- _To do_
Rewrite the entries below, replacing each occurrence of "GUI agent" with "screen automation assistant" and leaving everything else unchanged.

- _Records shown_
--- --- ---
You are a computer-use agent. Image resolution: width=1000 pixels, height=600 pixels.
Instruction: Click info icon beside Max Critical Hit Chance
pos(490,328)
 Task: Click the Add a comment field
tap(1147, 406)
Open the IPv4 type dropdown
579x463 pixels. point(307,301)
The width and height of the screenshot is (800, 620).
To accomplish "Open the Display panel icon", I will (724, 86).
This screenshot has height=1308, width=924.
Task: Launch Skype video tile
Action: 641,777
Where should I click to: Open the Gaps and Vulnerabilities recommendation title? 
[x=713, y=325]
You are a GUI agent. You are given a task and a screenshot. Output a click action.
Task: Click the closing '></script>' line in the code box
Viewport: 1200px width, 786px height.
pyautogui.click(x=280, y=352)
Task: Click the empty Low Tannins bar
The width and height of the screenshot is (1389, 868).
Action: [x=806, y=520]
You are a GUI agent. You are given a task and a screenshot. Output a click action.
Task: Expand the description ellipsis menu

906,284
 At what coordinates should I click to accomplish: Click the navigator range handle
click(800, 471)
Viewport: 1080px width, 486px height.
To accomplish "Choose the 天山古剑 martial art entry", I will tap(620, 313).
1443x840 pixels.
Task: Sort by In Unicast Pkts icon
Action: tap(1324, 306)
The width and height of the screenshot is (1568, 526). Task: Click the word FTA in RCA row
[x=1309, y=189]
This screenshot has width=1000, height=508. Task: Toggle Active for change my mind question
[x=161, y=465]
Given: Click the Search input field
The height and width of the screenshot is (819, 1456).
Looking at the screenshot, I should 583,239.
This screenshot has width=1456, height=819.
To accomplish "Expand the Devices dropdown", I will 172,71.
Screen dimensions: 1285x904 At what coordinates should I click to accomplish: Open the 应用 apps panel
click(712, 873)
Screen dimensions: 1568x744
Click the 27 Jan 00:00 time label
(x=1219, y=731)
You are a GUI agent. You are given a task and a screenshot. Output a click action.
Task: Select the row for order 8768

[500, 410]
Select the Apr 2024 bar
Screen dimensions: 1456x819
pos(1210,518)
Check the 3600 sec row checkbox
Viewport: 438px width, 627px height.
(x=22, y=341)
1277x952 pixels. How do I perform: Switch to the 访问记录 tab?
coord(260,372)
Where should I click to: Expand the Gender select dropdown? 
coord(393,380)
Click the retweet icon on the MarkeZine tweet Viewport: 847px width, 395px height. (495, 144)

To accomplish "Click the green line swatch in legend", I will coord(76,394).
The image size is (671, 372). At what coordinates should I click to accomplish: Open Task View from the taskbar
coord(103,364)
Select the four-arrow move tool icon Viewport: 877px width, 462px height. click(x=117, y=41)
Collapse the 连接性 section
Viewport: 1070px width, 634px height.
--- --- ---
- _Expected output_
You are a computer-use agent. Image resolution: width=1000 pixels, height=600 pixels.
Instruction: Click info icon beside Max Critical Hit Chance
pos(490,328)
 Task: Click the Add a comment field
tap(1147, 406)
Open the IPv4 type dropdown
579x463 pixels. point(307,301)
The width and height of the screenshot is (800, 620).
To accomplish "Open the Display panel icon", I will (724, 86).
This screenshot has height=1308, width=924.
Task: Launch Skype video tile
Action: 641,777
Where should I click to: Open the Gaps and Vulnerabilities recommendation title? 
[x=713, y=325]
You are a screen automation assistant. You are given a task and a screenshot. Output a click action.
Task: Click the closing '></script>' line in the code box
Viewport: 1200px width, 786px height.
pyautogui.click(x=280, y=352)
Task: Click the empty Low Tannins bar
The width and height of the screenshot is (1389, 868).
Action: [x=806, y=520]
You are a screen automation assistant. You are given a task and a screenshot. Output a click action.
Task: Expand the description ellipsis menu

906,284
 At what coordinates should I click to accomplish: Click the navigator range handle
click(800, 471)
Viewport: 1080px width, 486px height.
To accomplish "Choose the 天山古剑 martial art entry", I will tap(620, 313).
1443x840 pixels.
Task: Sort by In Unicast Pkts icon
Action: tap(1324, 306)
The width and height of the screenshot is (1568, 526). Task: Click the word FTA in RCA row
[x=1309, y=189]
This screenshot has width=1000, height=508. Task: Toggle Active for change my mind question
[x=161, y=465]
Given: Click the Search input field
The height and width of the screenshot is (819, 1456).
Looking at the screenshot, I should 583,239.
This screenshot has width=1456, height=819.
To accomplish "Expand the Devices dropdown", I will 172,71.
Screen dimensions: 1285x904 At what coordinates should I click to accomplish: Open the 应用 apps panel
click(712, 873)
Screen dimensions: 1568x744
Click the 27 Jan 00:00 time label
(x=1219, y=731)
You are a screen automation assistant. You are given a task and a screenshot. Output a click action.
Task: Select the row for order 8768

[500, 410]
Select the Apr 2024 bar
Screen dimensions: 1456x819
pos(1210,518)
Check the 3600 sec row checkbox
Viewport: 438px width, 627px height.
(x=22, y=341)
1277x952 pixels. How do I perform: Switch to the 访问记录 tab?
coord(260,372)
Where should I click to: Expand the Gender select dropdown? 
coord(393,380)
Click the retweet icon on the MarkeZine tweet Viewport: 847px width, 395px height. (495, 144)

To accomplish "Click the green line swatch in legend", I will coord(76,394).
The image size is (671, 372). At what coordinates should I click to accomplish: Open Task View from the taskbar
coord(103,364)
Select the four-arrow move tool icon Viewport: 877px width, 462px height. click(x=117, y=41)
Collapse the 连接性 section
Viewport: 1070px width, 634px height.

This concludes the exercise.